* **Stated problem**: Lay out as a numbered list the lines of the records from the line containing "Toggle the dark mode switch" through the line containing "Click the Link anlegen", both ends included. Omit any blank lines.

[Start of Given data]

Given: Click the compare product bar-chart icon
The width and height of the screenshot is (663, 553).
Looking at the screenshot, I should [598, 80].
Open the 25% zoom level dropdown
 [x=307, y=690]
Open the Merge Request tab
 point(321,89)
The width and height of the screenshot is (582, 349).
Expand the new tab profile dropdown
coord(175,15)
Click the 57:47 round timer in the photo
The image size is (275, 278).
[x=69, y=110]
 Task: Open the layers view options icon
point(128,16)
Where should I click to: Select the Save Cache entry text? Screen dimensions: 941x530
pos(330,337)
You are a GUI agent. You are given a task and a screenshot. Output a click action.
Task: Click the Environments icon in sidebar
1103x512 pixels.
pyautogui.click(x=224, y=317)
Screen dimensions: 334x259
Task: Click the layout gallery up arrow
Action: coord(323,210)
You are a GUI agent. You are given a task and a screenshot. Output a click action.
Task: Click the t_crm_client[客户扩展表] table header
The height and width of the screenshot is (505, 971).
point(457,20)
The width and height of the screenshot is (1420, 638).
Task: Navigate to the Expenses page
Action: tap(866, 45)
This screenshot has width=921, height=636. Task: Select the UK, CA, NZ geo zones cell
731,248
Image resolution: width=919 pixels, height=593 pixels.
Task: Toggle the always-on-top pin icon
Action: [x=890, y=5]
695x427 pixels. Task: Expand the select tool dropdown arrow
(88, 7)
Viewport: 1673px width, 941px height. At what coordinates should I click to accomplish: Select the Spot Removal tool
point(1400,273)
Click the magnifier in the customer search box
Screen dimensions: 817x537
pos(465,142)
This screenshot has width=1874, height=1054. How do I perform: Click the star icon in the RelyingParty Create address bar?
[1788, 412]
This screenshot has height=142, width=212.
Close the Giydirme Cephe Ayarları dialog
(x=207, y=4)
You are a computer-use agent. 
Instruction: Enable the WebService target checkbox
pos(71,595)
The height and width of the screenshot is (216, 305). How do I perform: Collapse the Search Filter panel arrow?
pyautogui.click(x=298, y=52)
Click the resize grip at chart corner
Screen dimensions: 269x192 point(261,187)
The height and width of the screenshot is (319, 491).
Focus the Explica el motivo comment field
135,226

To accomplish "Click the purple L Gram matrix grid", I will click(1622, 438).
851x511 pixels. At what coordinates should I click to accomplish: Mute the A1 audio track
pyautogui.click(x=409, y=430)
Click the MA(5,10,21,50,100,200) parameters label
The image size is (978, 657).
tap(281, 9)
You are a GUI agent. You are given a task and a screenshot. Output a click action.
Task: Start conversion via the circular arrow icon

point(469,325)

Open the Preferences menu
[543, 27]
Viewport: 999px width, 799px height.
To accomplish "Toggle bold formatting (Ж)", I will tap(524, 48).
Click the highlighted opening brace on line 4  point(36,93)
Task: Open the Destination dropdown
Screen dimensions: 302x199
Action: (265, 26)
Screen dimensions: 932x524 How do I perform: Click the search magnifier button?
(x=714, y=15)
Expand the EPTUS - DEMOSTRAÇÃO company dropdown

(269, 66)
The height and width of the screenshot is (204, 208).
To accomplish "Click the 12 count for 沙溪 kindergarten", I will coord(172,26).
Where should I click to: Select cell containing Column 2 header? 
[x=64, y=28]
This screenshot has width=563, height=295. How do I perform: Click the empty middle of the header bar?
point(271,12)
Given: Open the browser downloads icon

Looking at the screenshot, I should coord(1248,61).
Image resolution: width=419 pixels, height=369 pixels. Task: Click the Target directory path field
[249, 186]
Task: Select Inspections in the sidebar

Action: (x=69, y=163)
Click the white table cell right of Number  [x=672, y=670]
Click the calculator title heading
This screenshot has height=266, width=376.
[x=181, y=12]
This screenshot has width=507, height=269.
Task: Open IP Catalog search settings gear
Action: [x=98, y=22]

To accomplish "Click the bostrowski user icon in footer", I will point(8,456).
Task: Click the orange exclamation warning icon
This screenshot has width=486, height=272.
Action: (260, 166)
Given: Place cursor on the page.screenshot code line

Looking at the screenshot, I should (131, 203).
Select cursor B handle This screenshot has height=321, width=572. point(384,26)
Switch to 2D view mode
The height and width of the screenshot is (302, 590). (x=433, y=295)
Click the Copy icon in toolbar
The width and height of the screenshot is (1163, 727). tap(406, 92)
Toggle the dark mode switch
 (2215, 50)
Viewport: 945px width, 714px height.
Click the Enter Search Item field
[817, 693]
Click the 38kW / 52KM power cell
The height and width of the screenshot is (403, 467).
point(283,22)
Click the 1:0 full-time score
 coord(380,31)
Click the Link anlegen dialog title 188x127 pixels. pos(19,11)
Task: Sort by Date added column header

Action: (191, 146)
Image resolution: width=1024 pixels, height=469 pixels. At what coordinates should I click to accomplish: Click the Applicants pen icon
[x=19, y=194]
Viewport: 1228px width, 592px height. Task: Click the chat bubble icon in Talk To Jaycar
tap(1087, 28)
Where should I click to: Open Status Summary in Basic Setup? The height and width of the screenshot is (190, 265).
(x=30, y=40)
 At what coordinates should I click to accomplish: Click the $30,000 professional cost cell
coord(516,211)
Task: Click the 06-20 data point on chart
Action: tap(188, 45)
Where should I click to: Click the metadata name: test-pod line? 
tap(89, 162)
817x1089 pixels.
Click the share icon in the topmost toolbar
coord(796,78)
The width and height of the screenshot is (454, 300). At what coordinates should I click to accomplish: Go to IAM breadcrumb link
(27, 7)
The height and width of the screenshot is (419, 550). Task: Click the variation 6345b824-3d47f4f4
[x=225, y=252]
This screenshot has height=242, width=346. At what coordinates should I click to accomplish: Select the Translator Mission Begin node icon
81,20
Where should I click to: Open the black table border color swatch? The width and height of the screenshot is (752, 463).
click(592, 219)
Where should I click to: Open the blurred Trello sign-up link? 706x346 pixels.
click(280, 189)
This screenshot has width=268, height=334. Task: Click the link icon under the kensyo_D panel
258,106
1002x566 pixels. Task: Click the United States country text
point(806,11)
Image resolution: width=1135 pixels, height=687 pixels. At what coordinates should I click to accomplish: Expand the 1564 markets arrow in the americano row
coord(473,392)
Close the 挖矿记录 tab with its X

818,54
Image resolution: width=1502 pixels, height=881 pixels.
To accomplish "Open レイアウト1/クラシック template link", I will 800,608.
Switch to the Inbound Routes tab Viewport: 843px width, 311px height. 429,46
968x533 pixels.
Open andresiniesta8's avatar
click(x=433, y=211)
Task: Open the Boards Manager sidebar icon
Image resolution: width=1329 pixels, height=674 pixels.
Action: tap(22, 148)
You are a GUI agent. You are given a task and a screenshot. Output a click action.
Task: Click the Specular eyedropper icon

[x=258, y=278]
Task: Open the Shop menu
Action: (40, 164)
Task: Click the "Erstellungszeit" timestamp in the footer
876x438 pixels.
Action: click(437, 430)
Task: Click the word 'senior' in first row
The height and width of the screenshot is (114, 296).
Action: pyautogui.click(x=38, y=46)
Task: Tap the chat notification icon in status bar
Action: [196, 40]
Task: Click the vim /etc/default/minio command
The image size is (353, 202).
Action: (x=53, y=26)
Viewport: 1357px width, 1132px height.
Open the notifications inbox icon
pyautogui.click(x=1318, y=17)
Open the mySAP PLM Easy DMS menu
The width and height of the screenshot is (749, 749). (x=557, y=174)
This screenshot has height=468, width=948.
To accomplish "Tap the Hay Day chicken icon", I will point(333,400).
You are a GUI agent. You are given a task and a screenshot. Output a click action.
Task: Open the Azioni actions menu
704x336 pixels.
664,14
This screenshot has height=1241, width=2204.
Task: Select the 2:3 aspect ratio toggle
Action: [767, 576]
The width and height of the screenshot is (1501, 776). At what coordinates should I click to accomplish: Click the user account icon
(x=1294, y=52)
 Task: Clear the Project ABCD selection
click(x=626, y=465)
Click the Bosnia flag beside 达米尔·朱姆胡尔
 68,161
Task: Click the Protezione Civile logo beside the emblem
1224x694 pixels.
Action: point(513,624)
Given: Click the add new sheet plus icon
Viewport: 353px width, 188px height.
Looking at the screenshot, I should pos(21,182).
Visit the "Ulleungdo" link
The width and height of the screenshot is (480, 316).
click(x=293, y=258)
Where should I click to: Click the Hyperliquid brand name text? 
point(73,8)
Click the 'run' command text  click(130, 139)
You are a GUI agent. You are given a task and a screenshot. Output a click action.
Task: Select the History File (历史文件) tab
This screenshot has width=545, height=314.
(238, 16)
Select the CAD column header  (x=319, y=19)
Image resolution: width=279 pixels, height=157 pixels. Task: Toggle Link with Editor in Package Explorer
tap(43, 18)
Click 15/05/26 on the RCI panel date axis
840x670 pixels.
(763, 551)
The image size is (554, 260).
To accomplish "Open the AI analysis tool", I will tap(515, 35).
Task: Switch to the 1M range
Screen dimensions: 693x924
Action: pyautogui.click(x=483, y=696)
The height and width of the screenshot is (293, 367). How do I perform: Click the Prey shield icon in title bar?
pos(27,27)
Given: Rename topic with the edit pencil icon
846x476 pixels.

[End of Given data]

* **Response for this exercise**:
1. Toggle the dark mode switch
2.  (2215, 50)
3. Viewport: 945px width, 714px height.
4. Click the Enter Search Item field
5. [817, 693]
6. Click the 38kW / 52KM power cell
7. The height and width of the screenshot is (403, 467).
8. point(283,22)
9. Click the 1:0 full-time score
10.  coord(380,31)
11. Click the Link anlegen dialog title 188x127 pixels. pos(19,11)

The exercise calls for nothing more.